Pacific Wild’s 2nd Annual Art Auction creates hope during COVID-19

COVID-19 got you down? Let art lift you up!

You can personally make a difference for BC’s Coast through participating in the power of art. Join Pacific Wild for #wildauction2020 by creating an original art piece or bidding on one. Either way, you can be a hero just be staying home!

“This year, it’s exciting to be able to participate in all aspects of our annual Wild Auction from the comfort of home,” said Laurie McConnell, manager of the Friends of Pacific Wild program. “The auction provides a significant contribution to Pacific Wild’s key campaigns. Last year, we were thrilled to feature more than 75 pieces by professional and amateur artists from four countries.”

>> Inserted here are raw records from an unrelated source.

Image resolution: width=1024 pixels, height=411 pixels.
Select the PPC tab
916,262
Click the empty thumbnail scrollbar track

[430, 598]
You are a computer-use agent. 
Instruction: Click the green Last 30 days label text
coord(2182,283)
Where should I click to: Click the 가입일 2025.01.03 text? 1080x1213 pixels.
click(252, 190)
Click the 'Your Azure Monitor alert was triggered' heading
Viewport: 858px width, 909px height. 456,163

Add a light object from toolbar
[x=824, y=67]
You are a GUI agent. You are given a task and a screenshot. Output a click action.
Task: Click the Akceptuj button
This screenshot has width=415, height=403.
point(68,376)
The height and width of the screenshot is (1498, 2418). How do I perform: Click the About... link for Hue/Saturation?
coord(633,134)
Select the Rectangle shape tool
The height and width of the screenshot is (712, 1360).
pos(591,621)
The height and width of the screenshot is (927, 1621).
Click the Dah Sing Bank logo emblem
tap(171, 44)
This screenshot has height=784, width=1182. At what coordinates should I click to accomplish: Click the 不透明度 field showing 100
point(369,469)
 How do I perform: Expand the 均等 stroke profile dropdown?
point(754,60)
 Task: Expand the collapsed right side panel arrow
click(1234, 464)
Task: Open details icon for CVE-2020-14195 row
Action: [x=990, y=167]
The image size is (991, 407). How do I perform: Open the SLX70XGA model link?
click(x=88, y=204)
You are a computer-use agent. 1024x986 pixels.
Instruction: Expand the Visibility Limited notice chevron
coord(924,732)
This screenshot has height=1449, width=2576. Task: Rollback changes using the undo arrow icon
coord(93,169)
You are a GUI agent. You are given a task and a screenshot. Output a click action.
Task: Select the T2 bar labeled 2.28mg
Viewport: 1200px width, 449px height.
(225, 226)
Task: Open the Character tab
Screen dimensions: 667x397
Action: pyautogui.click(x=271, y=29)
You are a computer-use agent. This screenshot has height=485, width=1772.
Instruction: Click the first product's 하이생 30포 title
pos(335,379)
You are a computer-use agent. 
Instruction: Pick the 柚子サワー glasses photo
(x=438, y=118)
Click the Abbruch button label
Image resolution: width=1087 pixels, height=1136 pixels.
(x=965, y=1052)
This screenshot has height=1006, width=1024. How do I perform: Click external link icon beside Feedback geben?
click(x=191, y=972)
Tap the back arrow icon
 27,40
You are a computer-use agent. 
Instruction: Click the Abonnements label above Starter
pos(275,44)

Anyone can be an artist and that includes you. #wildauction2020 creates hope and ultimately change which anyone can be a part of. Amateur artists as well as professionals can submit works relating to the protection of B.C.’s wildlife and Pacific Wild’s campaigns up until Oct. 31.

Works may be of any material and size and artists are invited to register at and provide their submissions by Nov. 6. 

“We’re inviting artists from all over the world to submit pieces for this local fundraiser,” notes McConnell. “A percentage of their sales will go to fund our conservation work in 2020.”

The percentage will be up to you. You can decide how much of your auction earnings you’d like to donate and any medium can be used for your art. You can literally get paid for being a hero at home! 
All artists are provided excellent exposure through Pacific Wild’s various media campaigns and social media channels including individual artist snapshots on Instagram. This is a great opportunity for artists to be recognized and paid for their work, and at the same time, positively impact beautiful British Columbia.

The auction opens on Nov. 9 and closes Nov. 12. Preceding the auction is Instagram Stories Week Nov. 2 to 6 where different artists take over the @friendsofpacificwild account to share their practices and their conservation focus.

This focus on conservation is necessary as seen through David Attenborough’s new Netflix documentary showing the world’s remaining wilderness at only 35 per cent in 2020. The present global pandemic is potentially a direct outcome of pressures on biodiversity and habitat; as humans encroach further into the last wild places, zoonotic diseases move into the human population. We are all living with the natural outcome of unchecked growth.

“The healing powers of nature bring the wilderness into our homes and places of business at a turning point in human history and the art reminds us of what is truly important, the relationship of our species to our environment. Art has an immense capacity to effect change,” added McConnell. “Our hope is that gifting dollars this year will be spent to support our artists who create art for conservation’s sake.”

By purchasing art from the #wildauction2020, funds support critical conservation work and artists who have conservation at the centre of their art practices.

“My painting ‘In Good Company’ is an expression of my deepest love. It is my nod to the important and tireless work that scientists, conservationists, artists and activists are doing. My hope is that this piece of artwork has the ability to touch people on a heart level, to learn about, and connect us to, our wild places. I hope this piece will bring the collector light and beauty into their personal sanctuary, especially knowing it is directly helping Pacific Wild protect our cherished rainforest and coastline,” says artist Joelly Louise Creight of her 60”x60” work valued at over $22,000. 

Artist Elaine Brewer White says of her 11x17” ‘Mother Nature needs more heroes’ terracotta sculpture of Ryan Reynolds as Deadpool, held by a grizzly, “I chose Ryan Reynolds because I admire how he uses his celebrity to raise awareness of important causes. A Canadian movie star, doing good things and making us laugh while he does it.”